*WHAT TO WORK ON:*
Go over the lines below, and when one contains the word "will", copy it.

(Stored items)
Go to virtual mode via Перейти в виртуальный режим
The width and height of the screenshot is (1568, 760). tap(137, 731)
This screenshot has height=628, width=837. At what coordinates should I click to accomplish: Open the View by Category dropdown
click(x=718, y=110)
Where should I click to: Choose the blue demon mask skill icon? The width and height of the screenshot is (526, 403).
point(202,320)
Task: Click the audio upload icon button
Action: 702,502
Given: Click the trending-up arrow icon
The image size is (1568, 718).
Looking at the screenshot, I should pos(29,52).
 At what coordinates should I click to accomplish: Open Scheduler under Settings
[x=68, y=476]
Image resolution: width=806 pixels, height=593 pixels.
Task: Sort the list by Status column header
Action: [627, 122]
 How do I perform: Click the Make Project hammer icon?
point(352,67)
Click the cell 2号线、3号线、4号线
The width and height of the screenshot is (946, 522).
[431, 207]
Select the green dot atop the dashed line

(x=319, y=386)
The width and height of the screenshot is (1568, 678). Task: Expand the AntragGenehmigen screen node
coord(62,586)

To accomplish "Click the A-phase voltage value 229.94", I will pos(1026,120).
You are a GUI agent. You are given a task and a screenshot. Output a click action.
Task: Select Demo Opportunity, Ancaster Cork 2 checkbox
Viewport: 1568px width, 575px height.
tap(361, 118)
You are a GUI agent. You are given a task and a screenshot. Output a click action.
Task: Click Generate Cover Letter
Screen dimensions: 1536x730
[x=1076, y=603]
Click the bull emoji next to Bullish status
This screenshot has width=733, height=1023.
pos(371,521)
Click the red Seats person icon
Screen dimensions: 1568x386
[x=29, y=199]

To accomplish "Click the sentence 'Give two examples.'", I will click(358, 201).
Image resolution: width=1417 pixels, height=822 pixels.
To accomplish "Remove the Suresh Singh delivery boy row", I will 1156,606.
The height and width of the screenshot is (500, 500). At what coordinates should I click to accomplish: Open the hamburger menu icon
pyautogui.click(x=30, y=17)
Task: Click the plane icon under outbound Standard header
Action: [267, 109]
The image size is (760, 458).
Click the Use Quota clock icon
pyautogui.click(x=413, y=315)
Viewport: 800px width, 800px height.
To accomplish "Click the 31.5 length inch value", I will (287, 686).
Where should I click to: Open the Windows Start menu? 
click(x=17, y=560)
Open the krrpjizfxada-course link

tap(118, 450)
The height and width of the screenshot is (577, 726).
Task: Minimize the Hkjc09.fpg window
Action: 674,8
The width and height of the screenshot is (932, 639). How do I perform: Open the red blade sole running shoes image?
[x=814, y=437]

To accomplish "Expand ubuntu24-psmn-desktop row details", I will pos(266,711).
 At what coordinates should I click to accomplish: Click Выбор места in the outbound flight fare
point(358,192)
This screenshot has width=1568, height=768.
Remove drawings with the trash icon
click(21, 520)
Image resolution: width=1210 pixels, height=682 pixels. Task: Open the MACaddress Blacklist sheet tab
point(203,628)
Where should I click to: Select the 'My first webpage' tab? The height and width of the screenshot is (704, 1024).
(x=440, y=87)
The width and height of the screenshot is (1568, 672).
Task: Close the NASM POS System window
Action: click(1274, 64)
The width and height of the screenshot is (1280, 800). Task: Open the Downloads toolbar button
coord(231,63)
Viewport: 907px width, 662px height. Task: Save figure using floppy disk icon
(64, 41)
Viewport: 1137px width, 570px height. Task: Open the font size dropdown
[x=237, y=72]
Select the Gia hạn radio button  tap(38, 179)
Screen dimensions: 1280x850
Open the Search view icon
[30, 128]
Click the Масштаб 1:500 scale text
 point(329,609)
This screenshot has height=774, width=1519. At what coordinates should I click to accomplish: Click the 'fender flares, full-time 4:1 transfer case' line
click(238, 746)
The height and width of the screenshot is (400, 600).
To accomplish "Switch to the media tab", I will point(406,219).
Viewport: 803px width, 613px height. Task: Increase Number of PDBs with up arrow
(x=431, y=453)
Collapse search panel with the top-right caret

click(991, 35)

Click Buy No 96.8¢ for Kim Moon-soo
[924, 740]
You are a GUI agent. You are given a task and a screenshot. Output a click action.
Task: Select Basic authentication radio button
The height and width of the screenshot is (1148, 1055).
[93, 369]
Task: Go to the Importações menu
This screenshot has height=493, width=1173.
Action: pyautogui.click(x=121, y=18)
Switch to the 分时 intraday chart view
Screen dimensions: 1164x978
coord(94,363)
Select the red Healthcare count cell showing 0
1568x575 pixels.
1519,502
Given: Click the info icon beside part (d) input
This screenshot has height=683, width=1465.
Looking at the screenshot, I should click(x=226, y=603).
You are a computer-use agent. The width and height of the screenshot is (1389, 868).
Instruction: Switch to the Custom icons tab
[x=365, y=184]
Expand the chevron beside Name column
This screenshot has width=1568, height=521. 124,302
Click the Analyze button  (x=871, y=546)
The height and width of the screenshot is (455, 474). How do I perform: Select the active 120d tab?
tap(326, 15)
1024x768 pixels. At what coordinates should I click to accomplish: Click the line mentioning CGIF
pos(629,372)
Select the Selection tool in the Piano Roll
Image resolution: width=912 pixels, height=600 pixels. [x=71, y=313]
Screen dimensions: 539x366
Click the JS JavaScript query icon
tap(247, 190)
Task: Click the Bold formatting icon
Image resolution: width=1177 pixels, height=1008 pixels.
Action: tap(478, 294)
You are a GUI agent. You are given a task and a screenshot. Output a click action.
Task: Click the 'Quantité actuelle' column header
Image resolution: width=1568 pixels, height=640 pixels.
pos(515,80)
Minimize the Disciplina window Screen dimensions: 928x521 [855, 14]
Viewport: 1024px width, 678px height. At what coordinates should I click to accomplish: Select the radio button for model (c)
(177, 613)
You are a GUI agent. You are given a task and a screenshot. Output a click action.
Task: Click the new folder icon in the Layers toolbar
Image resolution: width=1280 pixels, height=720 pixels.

*TASK RESULT:*
To accomplish "Click the A-phase voltage value 229.94", I will pos(1026,120).
To accomplish "Click the sentence 'Give two examples.'", I will click(358, 201).
To accomplish "Remove the Suresh Singh delivery boy row", I will 1156,606.
To accomplish "Click the 31.5 length inch value", I will (287, 686).
To accomplish "Expand ubuntu24-psmn-desktop row details", I will pos(266,711).
To accomplish "Switch to the media tab", I will point(406,219).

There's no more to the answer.